Please revise the material below so that "Where should I click to" reads "Where do I click to" throughout, leaving everything else unchanged.

Records:
******************************

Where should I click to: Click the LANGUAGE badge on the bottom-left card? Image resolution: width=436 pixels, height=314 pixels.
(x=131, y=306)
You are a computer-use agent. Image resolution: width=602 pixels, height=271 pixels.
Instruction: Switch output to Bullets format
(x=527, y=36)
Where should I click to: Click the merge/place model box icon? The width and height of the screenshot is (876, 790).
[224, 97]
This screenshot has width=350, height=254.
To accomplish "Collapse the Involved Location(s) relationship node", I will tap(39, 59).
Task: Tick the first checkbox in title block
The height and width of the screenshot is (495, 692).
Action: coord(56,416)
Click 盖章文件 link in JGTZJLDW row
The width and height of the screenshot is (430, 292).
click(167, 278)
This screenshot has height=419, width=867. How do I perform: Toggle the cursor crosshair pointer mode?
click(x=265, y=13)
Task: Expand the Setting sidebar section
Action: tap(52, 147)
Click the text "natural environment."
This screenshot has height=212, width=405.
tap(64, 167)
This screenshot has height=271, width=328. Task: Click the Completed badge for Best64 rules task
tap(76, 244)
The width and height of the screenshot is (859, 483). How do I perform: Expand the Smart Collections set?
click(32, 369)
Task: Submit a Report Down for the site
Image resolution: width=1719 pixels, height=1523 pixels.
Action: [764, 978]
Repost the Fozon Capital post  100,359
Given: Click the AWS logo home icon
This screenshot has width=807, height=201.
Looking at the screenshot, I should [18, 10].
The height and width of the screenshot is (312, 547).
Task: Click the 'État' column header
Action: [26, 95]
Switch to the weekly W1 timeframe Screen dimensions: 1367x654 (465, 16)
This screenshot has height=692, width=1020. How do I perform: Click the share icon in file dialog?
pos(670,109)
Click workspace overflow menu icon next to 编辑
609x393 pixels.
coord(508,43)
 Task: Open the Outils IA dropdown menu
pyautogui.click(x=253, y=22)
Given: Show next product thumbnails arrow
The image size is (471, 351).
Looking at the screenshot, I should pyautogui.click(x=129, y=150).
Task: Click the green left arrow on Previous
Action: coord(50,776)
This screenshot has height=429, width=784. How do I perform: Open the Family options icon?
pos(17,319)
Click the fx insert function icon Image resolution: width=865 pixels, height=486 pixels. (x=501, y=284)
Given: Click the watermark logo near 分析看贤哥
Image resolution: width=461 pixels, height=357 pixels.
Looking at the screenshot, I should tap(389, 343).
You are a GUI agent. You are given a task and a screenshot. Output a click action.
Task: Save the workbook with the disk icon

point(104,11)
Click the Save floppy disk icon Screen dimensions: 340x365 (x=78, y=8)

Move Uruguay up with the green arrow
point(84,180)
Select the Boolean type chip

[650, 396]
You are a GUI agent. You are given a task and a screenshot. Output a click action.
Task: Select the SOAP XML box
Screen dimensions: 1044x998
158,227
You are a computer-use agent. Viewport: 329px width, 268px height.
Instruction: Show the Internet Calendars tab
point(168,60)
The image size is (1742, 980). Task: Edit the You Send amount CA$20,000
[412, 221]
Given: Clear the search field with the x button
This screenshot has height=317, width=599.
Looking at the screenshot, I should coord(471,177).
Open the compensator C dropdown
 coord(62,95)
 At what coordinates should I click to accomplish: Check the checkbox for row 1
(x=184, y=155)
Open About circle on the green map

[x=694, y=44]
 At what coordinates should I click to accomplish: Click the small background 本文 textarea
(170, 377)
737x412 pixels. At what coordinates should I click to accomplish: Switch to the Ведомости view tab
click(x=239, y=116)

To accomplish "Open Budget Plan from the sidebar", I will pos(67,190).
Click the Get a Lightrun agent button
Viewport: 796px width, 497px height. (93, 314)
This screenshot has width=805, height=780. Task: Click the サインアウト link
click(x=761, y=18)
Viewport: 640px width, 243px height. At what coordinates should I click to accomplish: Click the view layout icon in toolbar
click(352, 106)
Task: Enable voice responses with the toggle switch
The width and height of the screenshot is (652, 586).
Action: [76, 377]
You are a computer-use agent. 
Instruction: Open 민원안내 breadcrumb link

******************************

▸ OUTPUT:
Where do I click to: Click the LANGUAGE badge on the bottom-left card? Image resolution: width=436 pixels, height=314 pixels.
(x=131, y=306)
You are a computer-use agent. Image resolution: width=602 pixels, height=271 pixels.
Instruction: Switch output to Bullets format
(x=527, y=36)
Where do I click to: Click the merge/place model box icon? The width and height of the screenshot is (876, 790).
[224, 97]
This screenshot has width=350, height=254.
To accomplish "Collapse the Involved Location(s) relationship node", I will tap(39, 59).
Task: Tick the first checkbox in title block
The height and width of the screenshot is (495, 692).
Action: coord(56,416)
Click 盖章文件 link in JGTZJLDW row
The width and height of the screenshot is (430, 292).
click(167, 278)
This screenshot has height=419, width=867. How do I perform: Toggle the cursor crosshair pointer mode?
click(x=265, y=13)
Task: Expand the Setting sidebar section
Action: tap(52, 147)
Click the text "natural environment."
This screenshot has height=212, width=405.
tap(64, 167)
This screenshot has height=271, width=328. Task: Click the Completed badge for Best64 rules task
tap(76, 244)
The width and height of the screenshot is (859, 483). How do I perform: Expand the Smart Collections set?
click(32, 369)
Task: Submit a Report Down for the site
Image resolution: width=1719 pixels, height=1523 pixels.
Action: [764, 978]
Repost the Fozon Capital post  100,359
Given: Click the AWS logo home icon
This screenshot has width=807, height=201.
Looking at the screenshot, I should [18, 10].
The height and width of the screenshot is (312, 547).
Task: Click the 'État' column header
Action: [26, 95]
Switch to the weekly W1 timeframe Screen dimensions: 1367x654 (465, 16)
This screenshot has height=692, width=1020. How do I perform: Click the share icon in file dialog?
pos(670,109)
Click workspace overflow menu icon next to 编辑
609x393 pixels.
coord(508,43)
 Task: Open the Outils IA dropdown menu
pyautogui.click(x=253, y=22)
Given: Show next product thumbnails arrow
The image size is (471, 351).
Looking at the screenshot, I should pyautogui.click(x=129, y=150).
Task: Click the green left arrow on Previous
Action: coord(50,776)
This screenshot has height=429, width=784. How do I perform: Open the Family options icon?
pos(17,319)
Click the fx insert function icon Image resolution: width=865 pixels, height=486 pixels. (x=501, y=284)
Given: Click the watermark logo near 分析看贤哥
Image resolution: width=461 pixels, height=357 pixels.
Looking at the screenshot, I should tap(389, 343).
You are a GUI agent. You are given a task and a screenshot. Output a click action.
Task: Save the workbook with the disk icon

point(104,11)
Click the Save floppy disk icon Screen dimensions: 340x365 (x=78, y=8)

Move Uruguay up with the green arrow
point(84,180)
Select the Boolean type chip

[650, 396]
You are a GUI agent. You are given a task and a screenshot. Output a click action.
Task: Select the SOAP XML box
Screen dimensions: 1044x998
158,227
You are a computer-use agent. Viewport: 329px width, 268px height.
Instruction: Show the Internet Calendars tab
point(168,60)
The image size is (1742, 980). Task: Edit the You Send amount CA$20,000
[412, 221]
Given: Clear the search field with the x button
This screenshot has height=317, width=599.
Looking at the screenshot, I should coord(471,177).
Open the compensator C dropdown
 coord(62,95)
 At what coordinates should I click to accomplish: Check the checkbox for row 1
(x=184, y=155)
Open About circle on the green map

[x=694, y=44]
 At what coordinates should I click to accomplish: Click the small background 本文 textarea
(170, 377)
737x412 pixels. At what coordinates should I click to accomplish: Switch to the Ведомости view tab
click(x=239, y=116)

To accomplish "Open Budget Plan from the sidebar", I will pos(67,190).
Click the Get a Lightrun agent button
Viewport: 796px width, 497px height. (93, 314)
This screenshot has width=805, height=780. Task: Click the サインアウト link
click(x=761, y=18)
Viewport: 640px width, 243px height. At what coordinates should I click to accomplish: Click the view layout icon in toolbar
click(352, 106)
Task: Enable voice responses with the toggle switch
The width and height of the screenshot is (652, 586).
Action: [76, 377]
You are a computer-use agent. 
Instruction: Open 민원안내 breadcrumb link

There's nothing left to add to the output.